It has long been thought that exercise is good for bones because the stress stimulates the bones to become stronger. Heavier people generally have higher bone mineral density (BMD), presumably due to the higher stress put on their bones.
Some time ago, I was giving a talk and mentioned that exercise is good for bones. Someone asked if you need to exercise your upper body in order for bones in your upper body to benefit from exercise. I didn’t know the answer; it didn’t seem unreasonable to me that any exercise could stimulate increased BMD via hormones circulating throughout the entire body.
I finally got around to looking into it today. I found a number of abstracts of experiments and meta-analyses looking at whether exercise improves BMD. Most indicated that exercise does improve BMD in certain spots, especially the hip and spine.

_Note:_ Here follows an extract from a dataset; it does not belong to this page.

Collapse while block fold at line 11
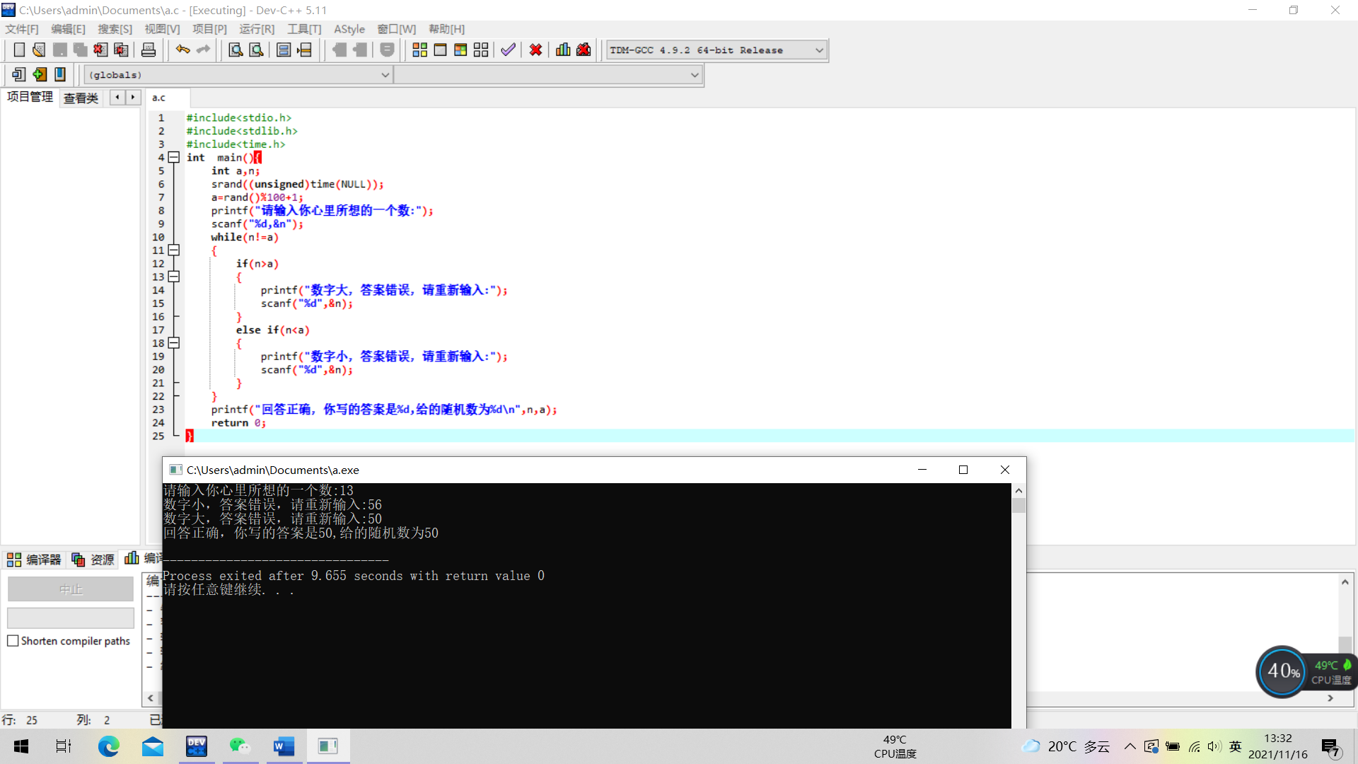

I only found one study that compared upper body exercise to lower body exercise:
Winters-Stone KM, Snow CM. Site-specific response of bone to exercise in premenopausal women. Bone. 2006 Dec;39(6):1203-9. Epub 2006 Jul 28.
People who did upper and lower body exercise had more improvement in their lower back BMD compared to people who only did lower body exercise. Unfortunately, it appears that they didn’t measure the spine in the upper back or other upper body areas which would have been interesting information.
This is just one study and I don’t think it’s conclusive, but so far it appears that at least some of your bones will benefit from doing upper body resistance exercise in addition to lower body exercise.